This guide is designed as a complete reference for Sudoku terms, Sudoku definitions, and common Sudoku terminology. Start with the basics if you are new, or jump straight to the advanced technique glossary if you already solve hard puzzles.

Quick Definition

Sudoku terminology is the shared vocabulary used to describe the grid, possible numbers, solving steps, and puzzle types. Learning the terms makes strategy guides easier to follow and helps you explain your own solving logic clearly.

Basic Sudoku Grid Terms

These are the words used to describe the physical structure of a standard 9×9 Sudoku puzzle.

Sudoku

A logic puzzle where you fill a grid so that every row, column, and region contains each required digit exactly once.

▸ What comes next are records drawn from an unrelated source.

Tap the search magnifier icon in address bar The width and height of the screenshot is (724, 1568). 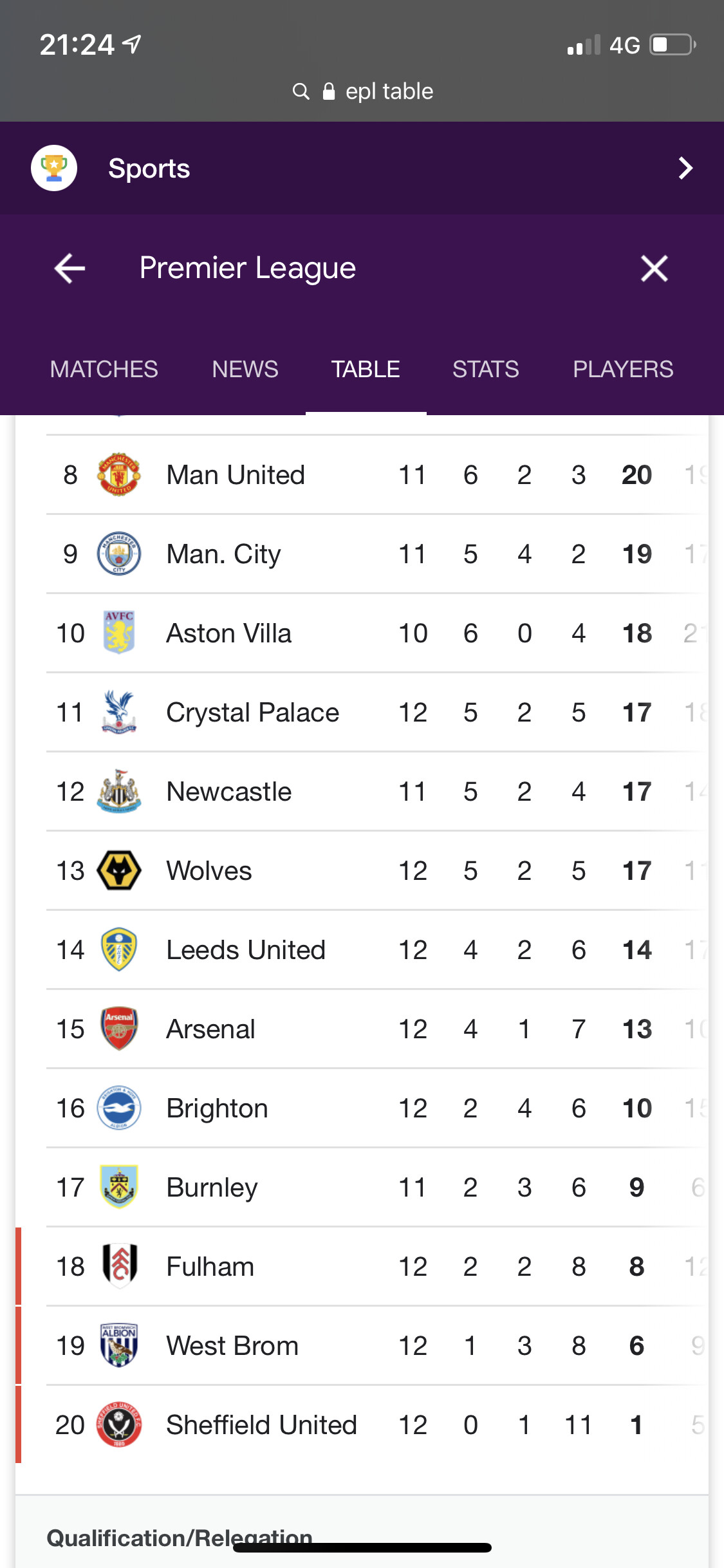(x=301, y=91)
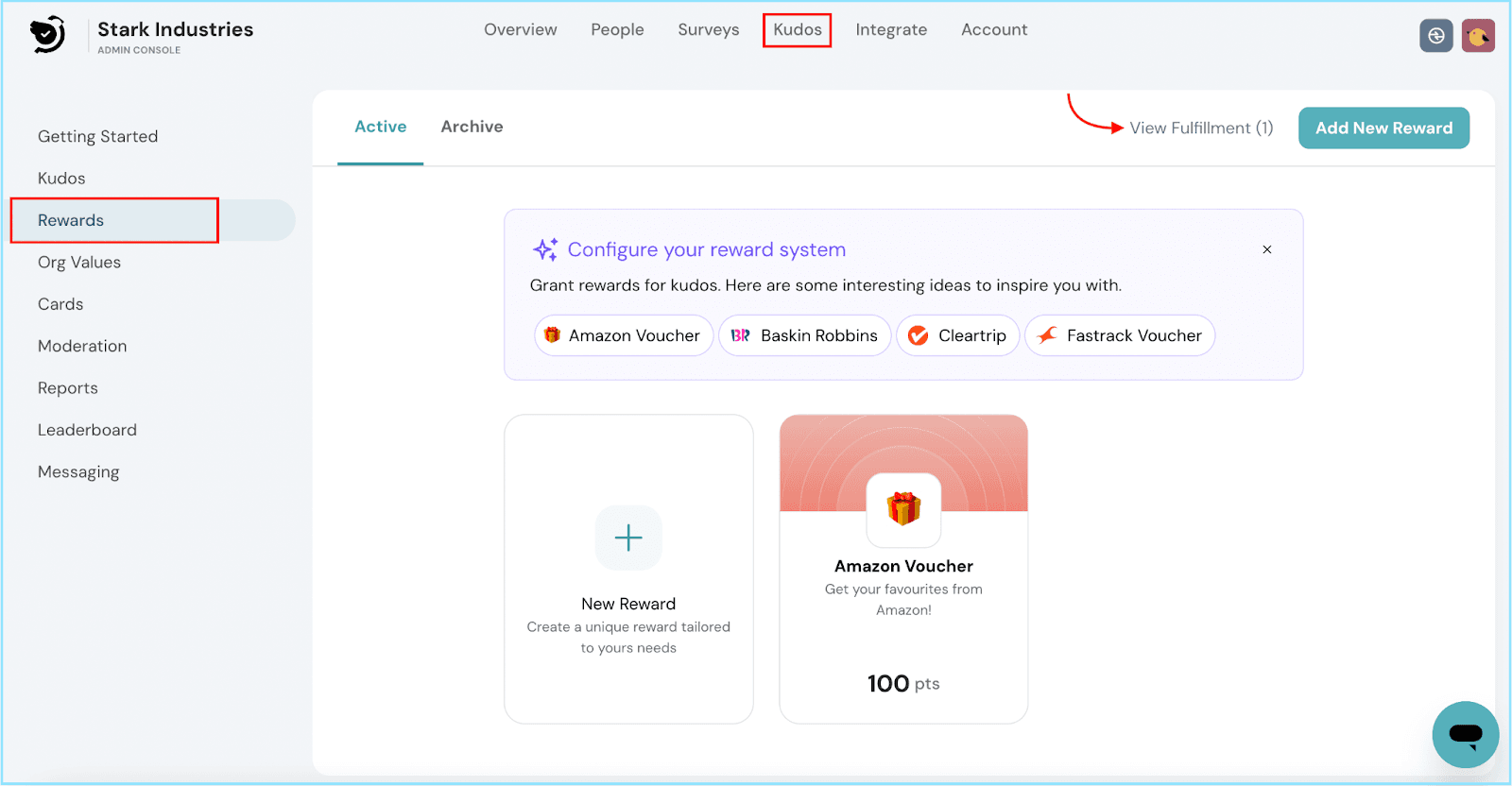Open the Kudos top navigation menu
Viewport: 1512px width, 786px height.
(797, 29)
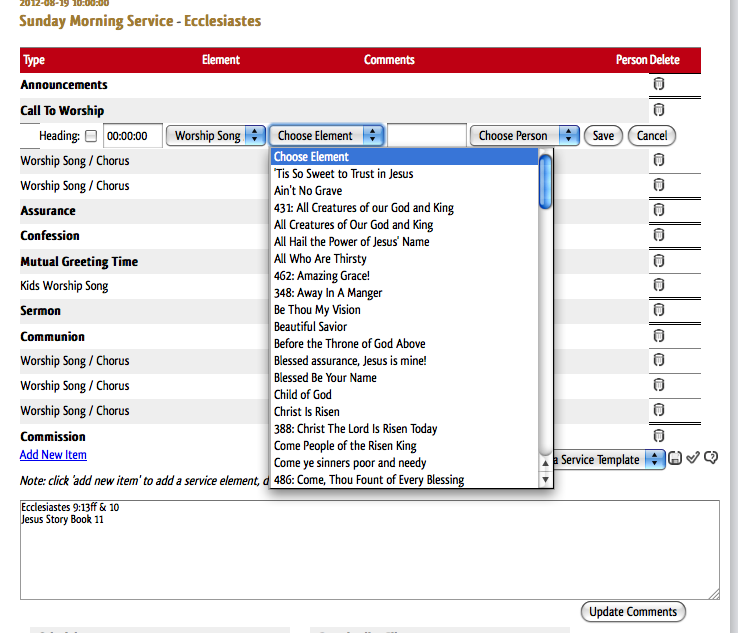738x633 pixels.
Task: Click the checkmark icon beside Service Template
Action: [x=693, y=459]
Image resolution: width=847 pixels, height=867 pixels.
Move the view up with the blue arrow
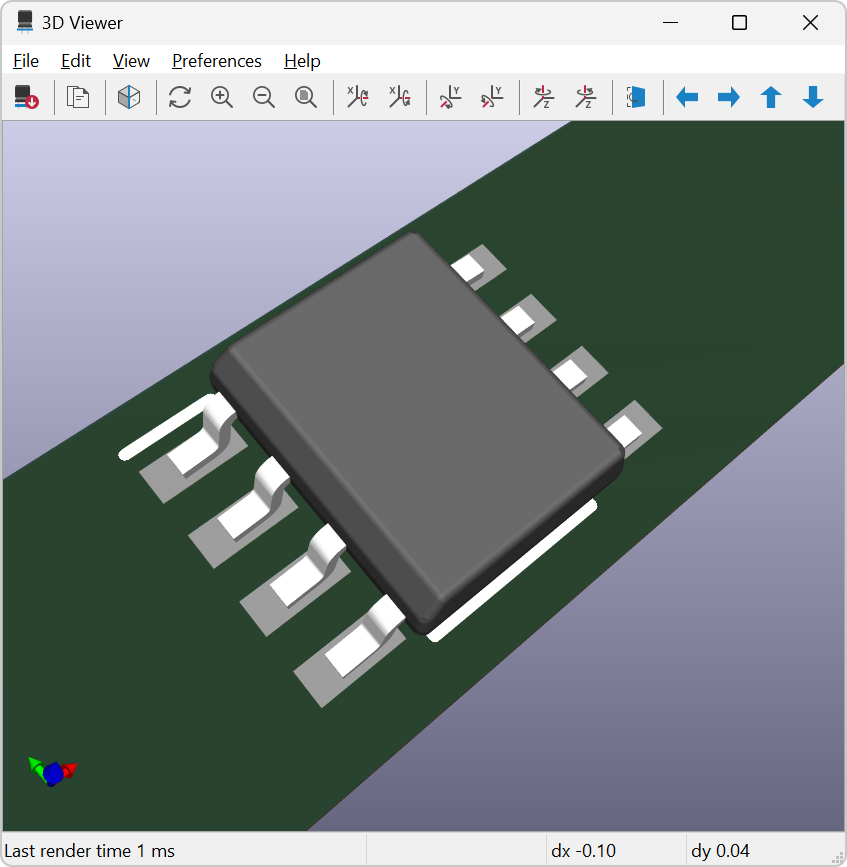(771, 97)
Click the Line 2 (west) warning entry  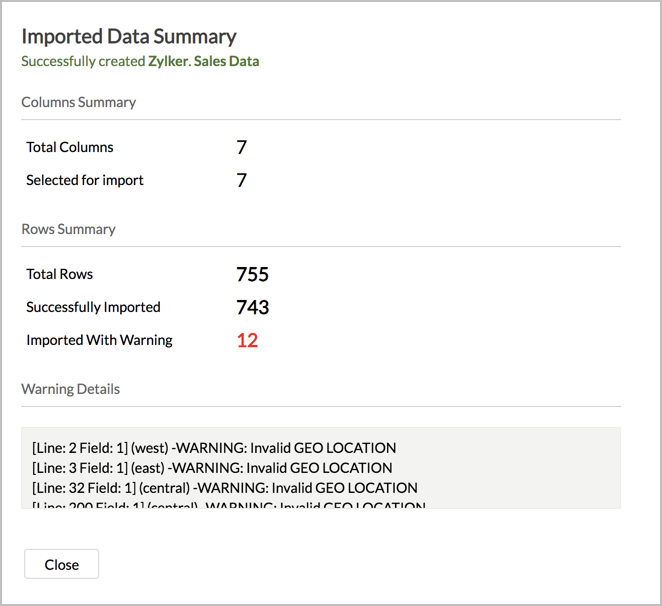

Standard Sudoku uses a 9×9 grid and the digits 1–9.

Grid

The full Sudoku board. In classic Sudoku the grid has 81 cells arranged in 9 rows and 9 columns.

Cell

One square in the grid. A cell can contain a given digit, a solved digit, or a list of candidates.

Row

A horizontal line of 9 cells. Every row must contain the digits 1–9 once each.

Column

A vertical line of 9 cells. Every column must also contain the digits 1–9 once each.

Box / Block

One of the nine 3×3 regions in a classic Sudoku grid. Many solvers say box, block, or region interchangeably.

Region

Any outlined area that must contain every digit once. In classic Sudoku, regions are 3×3 boxes; in Jigsaw Sudoku, regions have irregular shapes.

House

Any row, column, or box. Standard Sudoku has 27 houses: 9 rows, 9 columns, and 9 boxes.

Unit

Another word for a house. Some guides use unit to mean row, column, or box.

Band

A group of three horizontal boxes, covering three rows. There are three bands in a 9×9 grid.

Stack

A group of three vertical boxes, covering three columns. There are three stacks in a 9×9 grid.

Clue / Given

A digit printed in the puzzle at the start. Givens cannot be changed.

Empty Cell

A cell without a final digit yet. Empty cells are solved by logic, not guessing.

Peer

Any cell that shares a row, column, or box with another cell. Peers cannot contain the same digit.

See / Sees

If two cells share a house, they “see” each other. A candidate can often be removed from cells that see a certain pattern.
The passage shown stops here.